Et la Méditerranée dans tout cela ?
Qu’en est-il du rôle de ce carrefour civilisationnel que la région a joué dans le progrès de l’humanité quand la migration était source de développement, d’enrichissement mutuel par les échanges commerciaux, culturels, sociaux, architecturaux, scientifiques, de savoir-faire artisanaux et artistiques etc. ? Serait-elle devenue, avec le temps, un pôle de peur et de désespoir, de folie et de mort ? La mer méditerranéenne ne serait-elle plus qu’un cimetière sans fond pour ceux dont l’espoir a été assassiné par les criminels de guerres ou les scélérats de la politique ? La traversée reste aléatoire, tributaire de la fatalité. Ou elle s’ouvre devant ceux qui fuient pour se heurter à l’incompréhension et au racisme, ou alors elle se referme sur eux et c’est la fin d’un parcours, d’une vie, la fin d’une illusion pour celui qui passe
comme pour celui qui meurt…
En conclusion :
Dans cette mondialisation où l’uniformisation des êtres, des choses et des comportements devient règle, où les individus perdent leur authenticité et leur particularité, chacun cherche à se singulariser dans ce monde monocorde, lisse et plat. Le renforcement identitaire vient du fait que l’époque actuelle impose une vision unique du monde ; la même culture, la même télévision, la même éducation, le même rêve. Le monde moderne ne reconnaît à l’individu qu’une seule valeur ; celle de son patrimoine bancaire. On oscille alors entre mercantilisme et dénuement. La dissonance s’invite entre les deux comme un baril de dynamite.
Alors quel futur pour le métissage ?
“ Quand la modernité porte en elle la marque de l’Autre il n’est pas étonnant de voir certaines personnes brandir les symboles de l’archaïsme. » Mais jamais les gens ont autant migré bouleversant les règles de l’intégration, les politiques de chaque pays, celles de l’Europe, les différents équilibres.
Qu’on le veuille ou non, une nouvelle identité est en marche en Europe, celle qui se construit sous nos yeux, celle que nous devrons construire ensemble.
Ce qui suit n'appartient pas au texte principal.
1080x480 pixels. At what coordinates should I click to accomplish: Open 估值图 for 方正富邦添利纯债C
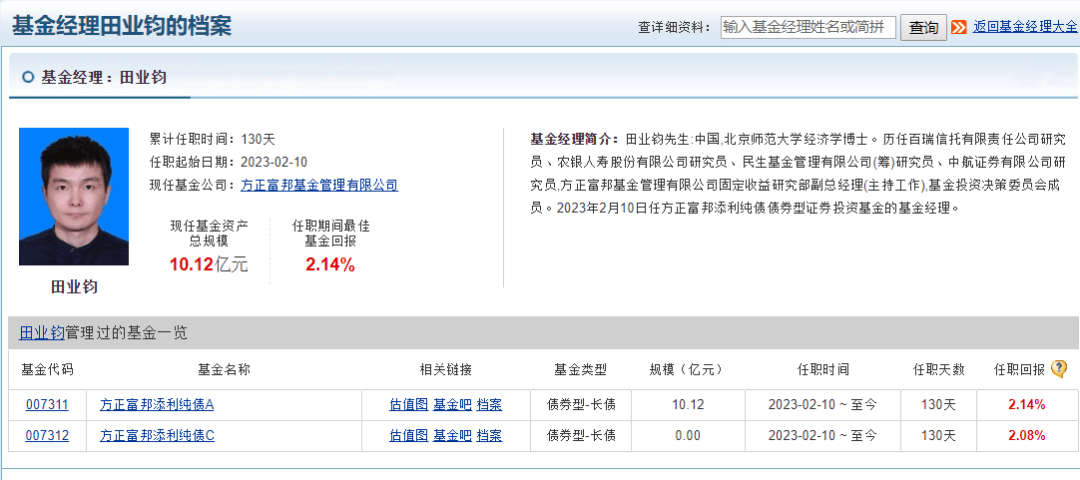tap(408, 436)
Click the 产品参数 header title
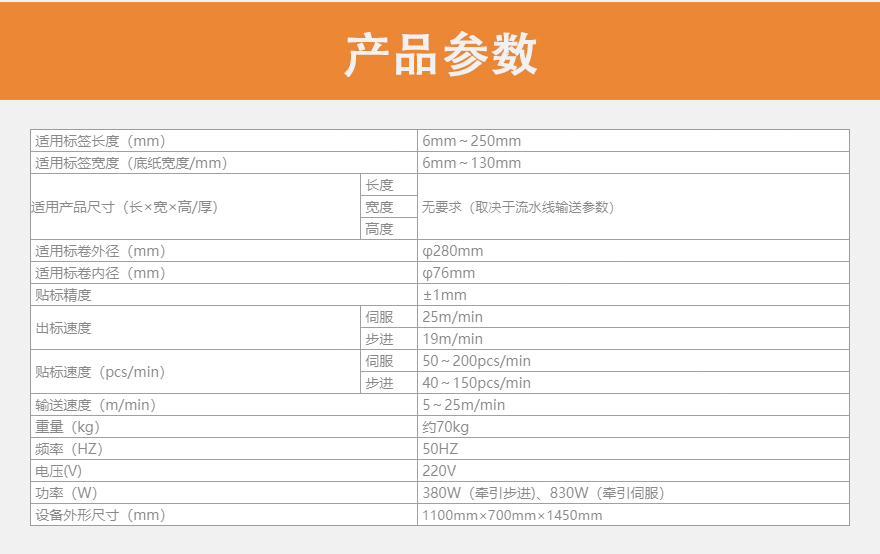880x554 pixels. tap(440, 54)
Elle est en train de se dessiner, par à-coups. Elle charrie également des migrations anciennes, musulmanes, qui se réveillent au cœur de l’Europe. Elle va subir de nombreux soubresauts encore mais on voit déjà certaines villes du Sud de l’Italie, de l’Espagne, devenir un tiers africaine. L’identité sera plurielle et la diversité sera notre plus difficile apprentissage. Les nouvelles voies de communication, la technologie donneront de nouvelles grilles de lecture et porteront en elles de nouvelles exigences.
Si l’identité c’est aussi là où l’on va comme le dit Amin Maalouf, elle aura à se forger dans la multiplicité.